### Task instructions
Take the entries below and reproduce exactly the portion that begins at the line containing "The image size is (1125, 841)." and ends at the line containing "Screen dimensions: 1568x772", keeping both ends, dropping pictures, and adding nothing else.
++++++++++
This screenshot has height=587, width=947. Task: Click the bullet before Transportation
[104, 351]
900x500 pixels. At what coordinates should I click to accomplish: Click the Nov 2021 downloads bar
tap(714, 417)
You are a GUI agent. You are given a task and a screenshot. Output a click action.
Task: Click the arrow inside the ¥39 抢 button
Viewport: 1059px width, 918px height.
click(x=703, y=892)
++++++++++
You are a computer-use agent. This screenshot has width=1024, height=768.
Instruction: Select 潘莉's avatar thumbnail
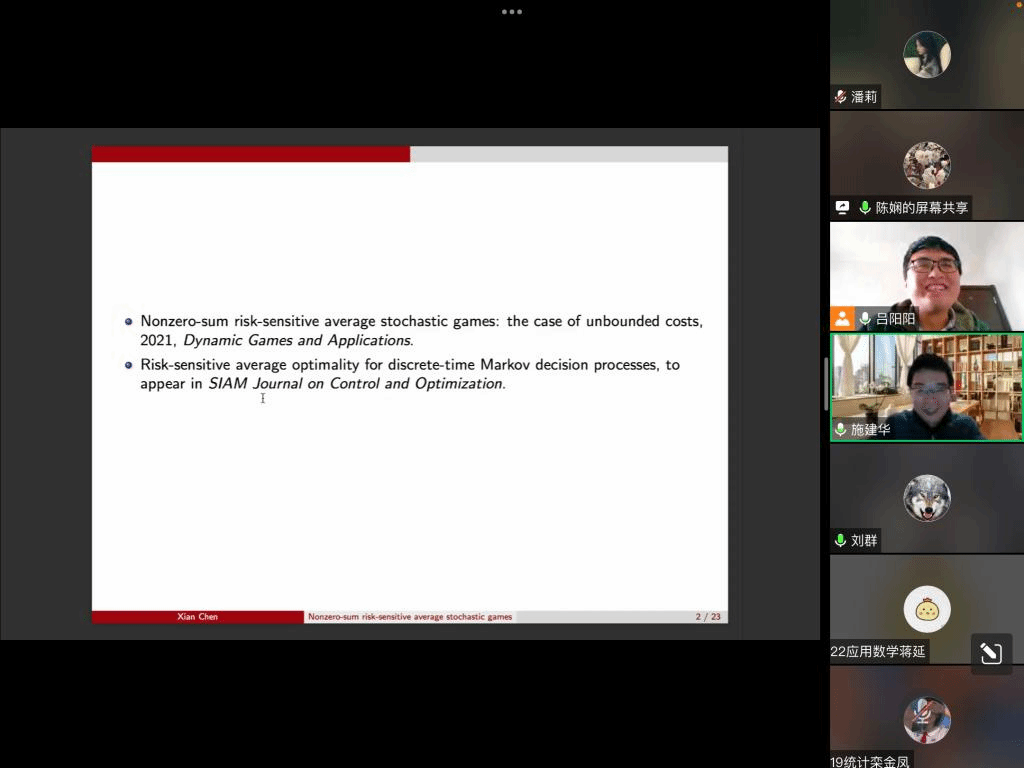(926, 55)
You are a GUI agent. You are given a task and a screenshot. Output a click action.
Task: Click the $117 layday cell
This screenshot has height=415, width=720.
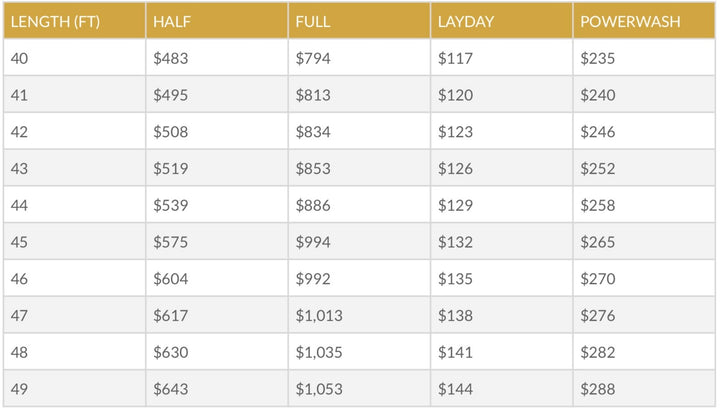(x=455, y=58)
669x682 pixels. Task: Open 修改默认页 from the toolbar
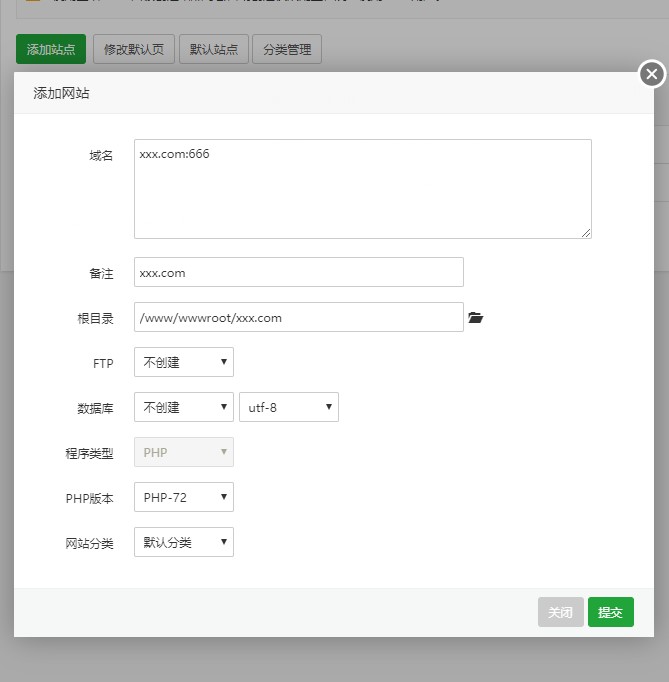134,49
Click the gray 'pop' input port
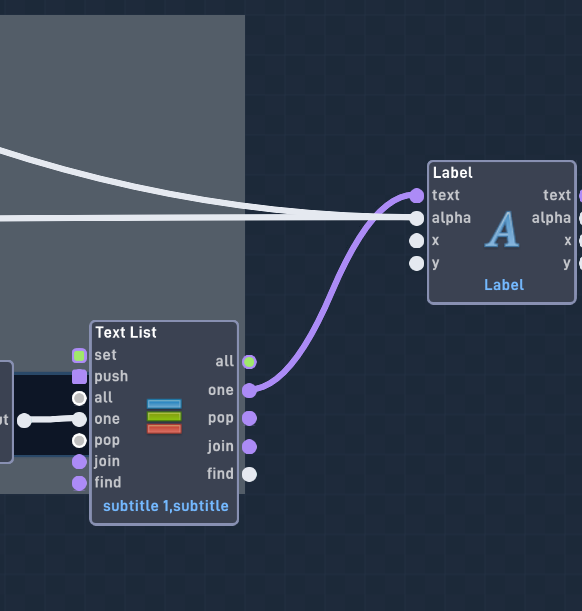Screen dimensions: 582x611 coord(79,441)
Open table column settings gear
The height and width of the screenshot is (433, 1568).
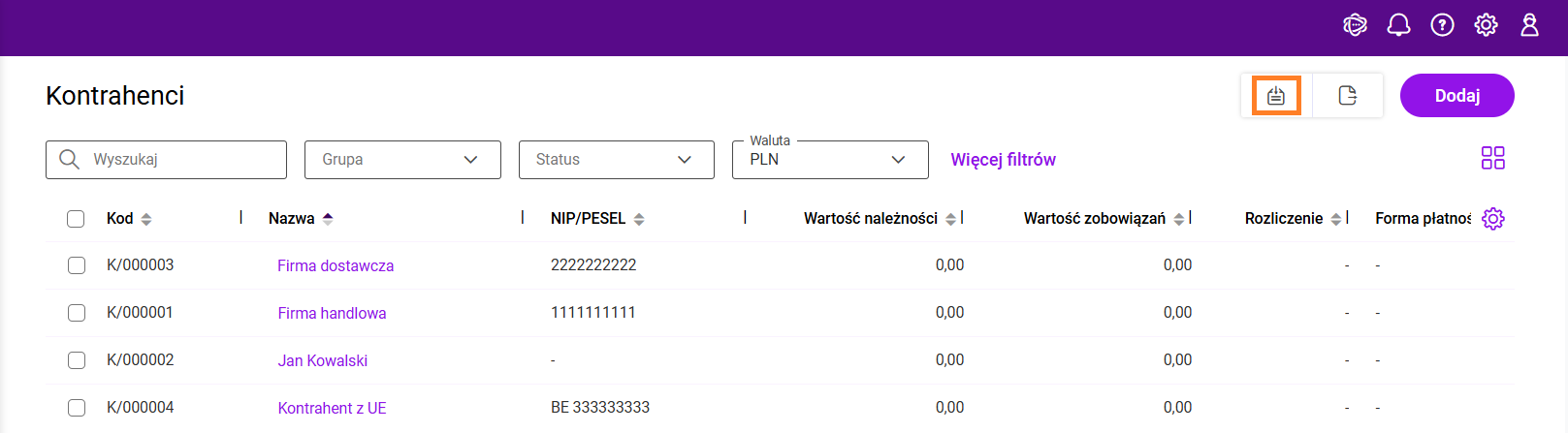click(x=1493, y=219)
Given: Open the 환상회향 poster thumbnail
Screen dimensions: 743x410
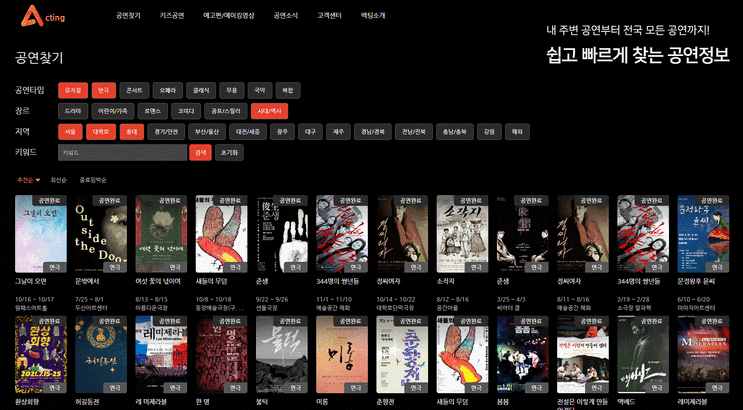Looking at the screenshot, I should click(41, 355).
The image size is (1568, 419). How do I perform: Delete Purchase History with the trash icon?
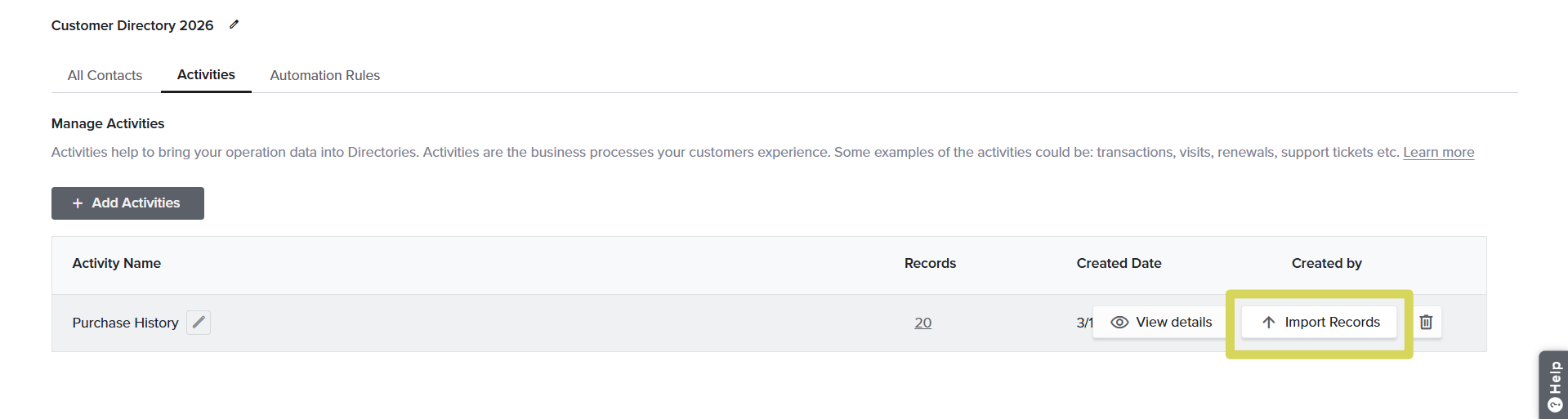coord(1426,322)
++++++++++
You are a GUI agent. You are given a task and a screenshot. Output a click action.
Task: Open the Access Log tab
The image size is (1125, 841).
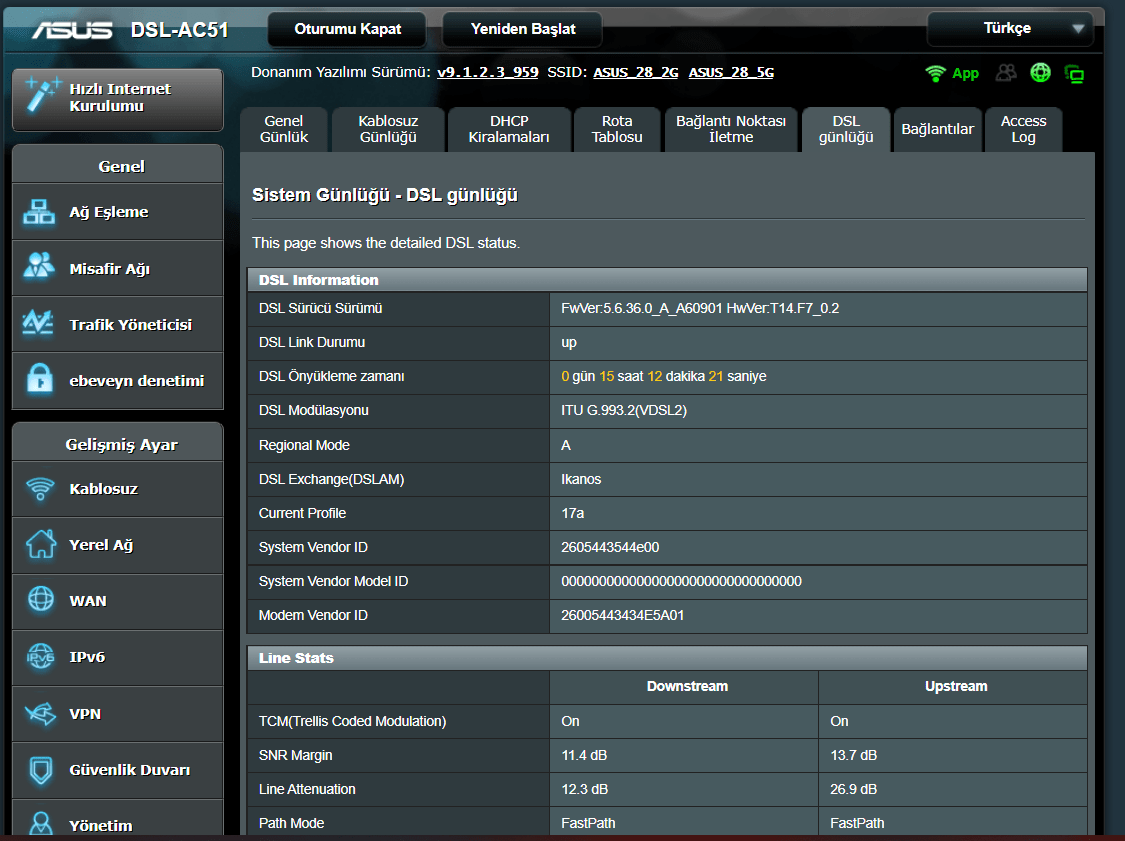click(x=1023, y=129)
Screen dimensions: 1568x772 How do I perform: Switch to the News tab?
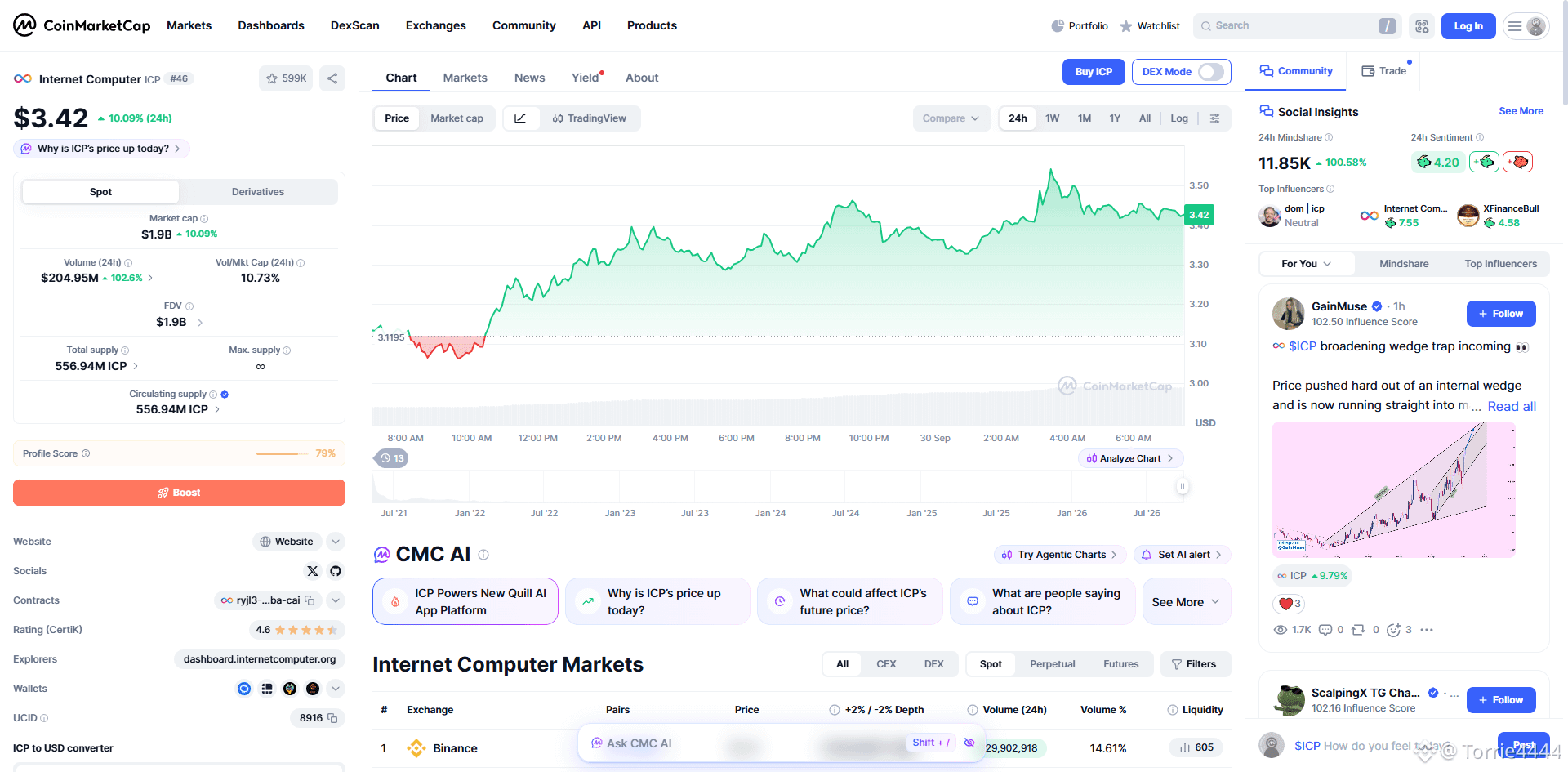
++++++++++
### Solution to this problem
The image size is (1125, 841).
click(x=1023, y=129)
Screen dimensions: 1568x772 How do I perform: Switch to the News tab?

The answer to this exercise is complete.